Environmental sequencing has greatly expanded our knowledge of micro-eukaryotic diversity and ecology by revealing previously unknown lineages and their distribution. However, the value of these data is critically dependent on the quality of the reference databases used to assign an identity to environmental sequences. Existing databases contain errors and struggle to keep pace with rapidly changing eukaryotic taxonomy, the influx of novel diversity, and computational challenges related to assembling the high-quality alignments and trees needed for accurate characterization of lineage diversity. EukRef (eukref.org) is an ongoing community-driven initiative that addresses these challenges by bringing together taxonomists with expertise spanning the eukaryotic tree of life and microbial ecologists, who use environmental sequence data to develop reliable reference databases across the diversity of microbial eukaryotes. EukRef organizes and facilitates rigorous mining and annotation of sequence data by providing protocols, guidelines, and tools. The EukRef pipeline and tools allow users interested in a particular group of microbial eukaryotes to retrieve all sequences belonging to that group from International Nucleotide Sequence Database Collaboration (INSDC) (GenBank, the European Nucleotide Archive [ENA], or the DNA DataBank of Japan [DDBJ]), to place those sequences in a phylogenetic tree, and to curate taxonomic and environmental information for the group. We provide guidelines to facilitate the process and to standardize taxonomic annotations. The final outputs of this process are (1) a reference tree and alignment, (2) a reference sequence database, including taxonomic and environmental information, and (3) a list of putative chimeras and other artifactual sequences. These products will be useful for the broad community as they become publicly available (at eukref.org) and are shared with existing reference databases.
环境测序通过揭示以前未知的谱系及其分布,极大地扩展了我们对微真核生物多样性和生态学的认识。

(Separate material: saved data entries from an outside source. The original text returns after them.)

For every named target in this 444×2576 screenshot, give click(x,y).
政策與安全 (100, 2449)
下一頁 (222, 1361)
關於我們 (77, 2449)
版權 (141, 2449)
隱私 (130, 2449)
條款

然而,这些数据的价值取决于用于为环境序列分配身份的参考数据库的质量。现有数据库包含错误,并且难以跟上真核生物分类学的快速变化、新出现的多样性的涌入,以及与组装用于准确描述谱系多样性的高质量比对和树相关的计算挑战。EukRef(eukref.org)是一项正在进行的社区驱动倡议,通过汇集具有跨越真核生物树生命和微生物生态学专业知识的分类学家和微生物生态学家,解决了这些挑战,他们使用环境序列数据来开发跨微生物真核生物多样性的可靠参考数据库。EukRef 通过提供协议、指南和工具来组织和促进对序列数据的严格挖掘和注释。EukRef 管道和工具允许对特定微生物真核生物群感兴趣的用户从国际核苷酸序列数据库合作组织 (INSDC)(GenBank、欧洲核苷酸档案库 [ENA] 或日本 DNA 数据库 [DDBJ])检索属于该群的所有序列,将这些序列置于系统发育树中,并为该群整理分类学和环境信息。我们提供指南以促进该过程并实现分类学注释的标准化。该过程的最终输出是:(1) 参考树和比对,(2) 包含分类学和环境信息的参考序列数据库,以及 (3) 推定嵌合体和其他人为序列的列表。随着这些产品在 eukref.org 上公开并与现有参考数据库共享,它们将对广大社区非常有用。